----- Dataset records -----
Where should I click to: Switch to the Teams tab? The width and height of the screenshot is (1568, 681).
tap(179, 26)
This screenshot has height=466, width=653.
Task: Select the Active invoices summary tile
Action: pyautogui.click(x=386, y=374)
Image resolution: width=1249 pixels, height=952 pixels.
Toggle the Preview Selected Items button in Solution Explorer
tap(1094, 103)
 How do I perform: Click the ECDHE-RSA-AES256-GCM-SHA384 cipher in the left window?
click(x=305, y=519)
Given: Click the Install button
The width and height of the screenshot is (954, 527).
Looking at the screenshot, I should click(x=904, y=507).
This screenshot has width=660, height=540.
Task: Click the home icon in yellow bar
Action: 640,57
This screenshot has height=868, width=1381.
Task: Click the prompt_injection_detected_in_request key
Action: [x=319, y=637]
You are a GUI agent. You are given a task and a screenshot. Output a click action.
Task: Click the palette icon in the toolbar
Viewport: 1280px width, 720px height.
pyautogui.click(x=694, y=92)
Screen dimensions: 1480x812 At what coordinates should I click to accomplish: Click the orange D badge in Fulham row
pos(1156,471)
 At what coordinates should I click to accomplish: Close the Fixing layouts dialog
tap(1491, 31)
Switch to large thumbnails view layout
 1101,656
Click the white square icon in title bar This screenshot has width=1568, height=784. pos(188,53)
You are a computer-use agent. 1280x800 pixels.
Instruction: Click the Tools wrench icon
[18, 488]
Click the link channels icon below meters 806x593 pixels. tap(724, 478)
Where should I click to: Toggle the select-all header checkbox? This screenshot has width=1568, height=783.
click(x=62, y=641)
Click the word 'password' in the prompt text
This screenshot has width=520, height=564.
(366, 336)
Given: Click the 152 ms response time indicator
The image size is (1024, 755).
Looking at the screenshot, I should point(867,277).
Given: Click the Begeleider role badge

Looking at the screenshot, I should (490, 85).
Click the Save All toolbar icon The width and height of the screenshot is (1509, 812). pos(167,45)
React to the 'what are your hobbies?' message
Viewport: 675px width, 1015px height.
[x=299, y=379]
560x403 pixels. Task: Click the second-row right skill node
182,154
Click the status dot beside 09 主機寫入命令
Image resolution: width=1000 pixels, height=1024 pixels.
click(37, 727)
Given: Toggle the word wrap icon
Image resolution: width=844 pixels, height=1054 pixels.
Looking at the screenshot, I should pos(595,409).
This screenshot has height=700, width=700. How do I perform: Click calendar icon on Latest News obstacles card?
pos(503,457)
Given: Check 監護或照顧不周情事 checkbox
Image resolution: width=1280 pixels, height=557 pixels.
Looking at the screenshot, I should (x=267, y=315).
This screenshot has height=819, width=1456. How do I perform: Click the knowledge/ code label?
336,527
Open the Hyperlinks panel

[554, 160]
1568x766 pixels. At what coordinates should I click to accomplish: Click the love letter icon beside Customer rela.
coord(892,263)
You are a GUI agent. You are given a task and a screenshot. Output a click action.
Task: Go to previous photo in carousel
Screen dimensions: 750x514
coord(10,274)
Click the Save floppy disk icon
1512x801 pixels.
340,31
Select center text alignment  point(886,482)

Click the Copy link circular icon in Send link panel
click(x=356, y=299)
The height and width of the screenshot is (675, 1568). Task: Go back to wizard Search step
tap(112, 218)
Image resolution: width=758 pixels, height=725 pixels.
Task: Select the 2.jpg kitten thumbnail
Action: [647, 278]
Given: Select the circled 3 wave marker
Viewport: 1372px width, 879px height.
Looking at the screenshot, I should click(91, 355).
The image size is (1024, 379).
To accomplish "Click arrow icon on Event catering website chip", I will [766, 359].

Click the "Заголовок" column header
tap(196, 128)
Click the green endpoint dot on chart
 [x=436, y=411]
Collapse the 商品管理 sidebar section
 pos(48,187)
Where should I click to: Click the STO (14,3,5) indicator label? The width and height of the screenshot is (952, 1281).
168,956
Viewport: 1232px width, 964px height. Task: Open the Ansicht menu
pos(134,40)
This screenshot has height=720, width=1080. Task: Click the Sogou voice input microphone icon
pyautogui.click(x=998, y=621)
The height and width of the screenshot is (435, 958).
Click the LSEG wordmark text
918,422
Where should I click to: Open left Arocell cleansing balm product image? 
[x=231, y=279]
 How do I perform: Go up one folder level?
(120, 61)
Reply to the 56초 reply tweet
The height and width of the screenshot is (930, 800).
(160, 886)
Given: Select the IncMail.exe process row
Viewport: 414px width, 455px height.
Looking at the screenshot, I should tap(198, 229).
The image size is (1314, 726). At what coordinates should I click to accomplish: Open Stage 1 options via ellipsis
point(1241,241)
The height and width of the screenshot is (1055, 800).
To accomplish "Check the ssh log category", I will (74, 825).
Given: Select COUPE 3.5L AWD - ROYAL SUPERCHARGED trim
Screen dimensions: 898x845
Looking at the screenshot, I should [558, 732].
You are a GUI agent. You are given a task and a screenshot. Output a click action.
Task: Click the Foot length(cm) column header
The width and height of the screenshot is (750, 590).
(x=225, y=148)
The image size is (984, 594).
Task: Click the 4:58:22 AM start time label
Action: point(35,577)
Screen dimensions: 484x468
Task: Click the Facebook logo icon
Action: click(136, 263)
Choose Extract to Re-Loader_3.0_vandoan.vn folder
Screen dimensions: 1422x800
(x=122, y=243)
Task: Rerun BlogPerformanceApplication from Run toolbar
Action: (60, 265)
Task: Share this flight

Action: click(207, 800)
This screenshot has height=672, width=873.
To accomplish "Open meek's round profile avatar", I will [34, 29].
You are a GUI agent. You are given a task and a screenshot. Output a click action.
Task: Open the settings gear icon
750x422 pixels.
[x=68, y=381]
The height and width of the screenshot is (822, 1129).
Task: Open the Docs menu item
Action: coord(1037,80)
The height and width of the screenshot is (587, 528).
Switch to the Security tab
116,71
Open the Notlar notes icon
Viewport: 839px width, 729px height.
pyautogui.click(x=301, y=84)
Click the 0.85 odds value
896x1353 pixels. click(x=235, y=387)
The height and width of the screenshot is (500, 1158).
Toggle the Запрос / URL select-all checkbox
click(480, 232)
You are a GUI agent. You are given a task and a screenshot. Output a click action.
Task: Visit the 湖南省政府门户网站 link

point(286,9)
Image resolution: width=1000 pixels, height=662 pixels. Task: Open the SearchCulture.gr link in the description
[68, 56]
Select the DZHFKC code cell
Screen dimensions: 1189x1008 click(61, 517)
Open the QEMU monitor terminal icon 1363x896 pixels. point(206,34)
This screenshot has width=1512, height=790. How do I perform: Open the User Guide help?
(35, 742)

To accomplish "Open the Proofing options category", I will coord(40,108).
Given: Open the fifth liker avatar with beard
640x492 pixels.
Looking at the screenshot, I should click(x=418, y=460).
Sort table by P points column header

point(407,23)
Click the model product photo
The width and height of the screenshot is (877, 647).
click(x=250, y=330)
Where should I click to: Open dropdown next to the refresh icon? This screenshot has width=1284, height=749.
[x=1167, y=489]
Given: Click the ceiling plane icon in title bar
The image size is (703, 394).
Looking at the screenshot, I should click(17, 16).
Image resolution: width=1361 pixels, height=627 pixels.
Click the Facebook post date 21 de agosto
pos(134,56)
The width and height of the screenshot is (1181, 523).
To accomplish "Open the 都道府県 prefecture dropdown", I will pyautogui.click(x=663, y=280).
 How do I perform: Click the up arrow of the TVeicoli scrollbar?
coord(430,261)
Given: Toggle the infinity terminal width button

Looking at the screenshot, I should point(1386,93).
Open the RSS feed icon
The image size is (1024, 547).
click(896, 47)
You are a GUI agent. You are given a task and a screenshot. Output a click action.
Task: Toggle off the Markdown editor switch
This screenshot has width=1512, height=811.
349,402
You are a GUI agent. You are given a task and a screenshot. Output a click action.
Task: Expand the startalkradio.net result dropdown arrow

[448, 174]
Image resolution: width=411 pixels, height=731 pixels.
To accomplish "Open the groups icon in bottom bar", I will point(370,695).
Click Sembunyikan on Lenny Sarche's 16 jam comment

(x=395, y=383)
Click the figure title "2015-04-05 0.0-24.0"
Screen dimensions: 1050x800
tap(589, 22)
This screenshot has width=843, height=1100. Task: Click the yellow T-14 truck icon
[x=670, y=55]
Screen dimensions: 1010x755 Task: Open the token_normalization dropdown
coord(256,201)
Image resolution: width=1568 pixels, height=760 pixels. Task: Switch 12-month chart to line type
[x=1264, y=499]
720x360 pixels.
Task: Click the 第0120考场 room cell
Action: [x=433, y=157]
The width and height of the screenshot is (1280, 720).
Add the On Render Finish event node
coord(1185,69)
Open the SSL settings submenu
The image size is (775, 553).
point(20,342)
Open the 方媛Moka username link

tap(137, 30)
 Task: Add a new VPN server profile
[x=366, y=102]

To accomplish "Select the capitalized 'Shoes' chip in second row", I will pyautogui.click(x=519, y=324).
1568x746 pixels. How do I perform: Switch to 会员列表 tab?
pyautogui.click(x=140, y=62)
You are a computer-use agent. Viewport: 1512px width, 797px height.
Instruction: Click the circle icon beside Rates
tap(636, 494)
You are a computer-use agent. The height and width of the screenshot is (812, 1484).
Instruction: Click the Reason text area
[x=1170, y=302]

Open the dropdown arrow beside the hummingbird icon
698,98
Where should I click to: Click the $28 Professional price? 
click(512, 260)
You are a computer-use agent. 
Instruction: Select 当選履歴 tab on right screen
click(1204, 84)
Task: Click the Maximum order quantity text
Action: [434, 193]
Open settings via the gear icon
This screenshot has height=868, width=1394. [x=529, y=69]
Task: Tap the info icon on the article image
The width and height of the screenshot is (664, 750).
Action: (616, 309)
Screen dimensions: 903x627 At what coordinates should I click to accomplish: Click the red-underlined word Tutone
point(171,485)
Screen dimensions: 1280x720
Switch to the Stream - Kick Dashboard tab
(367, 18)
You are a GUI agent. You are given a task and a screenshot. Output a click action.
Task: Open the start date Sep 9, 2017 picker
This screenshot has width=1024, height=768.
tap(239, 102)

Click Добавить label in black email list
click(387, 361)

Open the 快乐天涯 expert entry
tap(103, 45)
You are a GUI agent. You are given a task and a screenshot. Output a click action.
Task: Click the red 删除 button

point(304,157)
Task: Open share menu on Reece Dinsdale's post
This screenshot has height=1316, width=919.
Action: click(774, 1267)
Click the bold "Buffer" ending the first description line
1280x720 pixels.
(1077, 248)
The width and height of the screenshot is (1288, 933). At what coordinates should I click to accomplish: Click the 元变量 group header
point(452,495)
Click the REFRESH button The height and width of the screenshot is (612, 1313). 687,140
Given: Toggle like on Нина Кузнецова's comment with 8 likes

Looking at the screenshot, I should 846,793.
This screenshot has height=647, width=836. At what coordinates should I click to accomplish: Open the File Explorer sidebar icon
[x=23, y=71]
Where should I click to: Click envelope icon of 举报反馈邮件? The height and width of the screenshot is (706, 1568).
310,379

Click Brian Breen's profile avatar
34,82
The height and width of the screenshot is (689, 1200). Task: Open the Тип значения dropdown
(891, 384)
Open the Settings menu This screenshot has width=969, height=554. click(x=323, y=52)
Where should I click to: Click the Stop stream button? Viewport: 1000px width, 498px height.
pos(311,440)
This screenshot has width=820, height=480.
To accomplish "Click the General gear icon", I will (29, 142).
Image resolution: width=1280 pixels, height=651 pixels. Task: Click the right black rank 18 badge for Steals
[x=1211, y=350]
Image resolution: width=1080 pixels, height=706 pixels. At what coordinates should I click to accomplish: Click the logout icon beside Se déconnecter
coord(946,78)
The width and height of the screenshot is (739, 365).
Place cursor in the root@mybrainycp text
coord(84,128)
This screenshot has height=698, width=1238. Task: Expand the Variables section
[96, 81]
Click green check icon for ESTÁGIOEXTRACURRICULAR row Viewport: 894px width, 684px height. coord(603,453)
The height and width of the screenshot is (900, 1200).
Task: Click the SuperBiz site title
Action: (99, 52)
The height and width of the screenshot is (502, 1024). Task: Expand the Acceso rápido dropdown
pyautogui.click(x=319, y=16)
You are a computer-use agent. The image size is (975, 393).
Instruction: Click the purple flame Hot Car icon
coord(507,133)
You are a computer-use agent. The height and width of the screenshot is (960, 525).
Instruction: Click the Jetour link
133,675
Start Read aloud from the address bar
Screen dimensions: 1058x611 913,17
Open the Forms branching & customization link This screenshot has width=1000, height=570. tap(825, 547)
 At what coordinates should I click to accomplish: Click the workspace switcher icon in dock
-----
* **Exercise objective**
Reproduce the records above exactly, from the first line through the line containing "Image resolution: width=1249", and output nothing else.

* **Response for this exercise**
Where should I click to: Switch to the Teams tab? The width and height of the screenshot is (1568, 681).
tap(179, 26)
This screenshot has height=466, width=653.
Task: Select the Active invoices summary tile
Action: pyautogui.click(x=386, y=374)
Image resolution: width=1249 pixels, height=952 pixels.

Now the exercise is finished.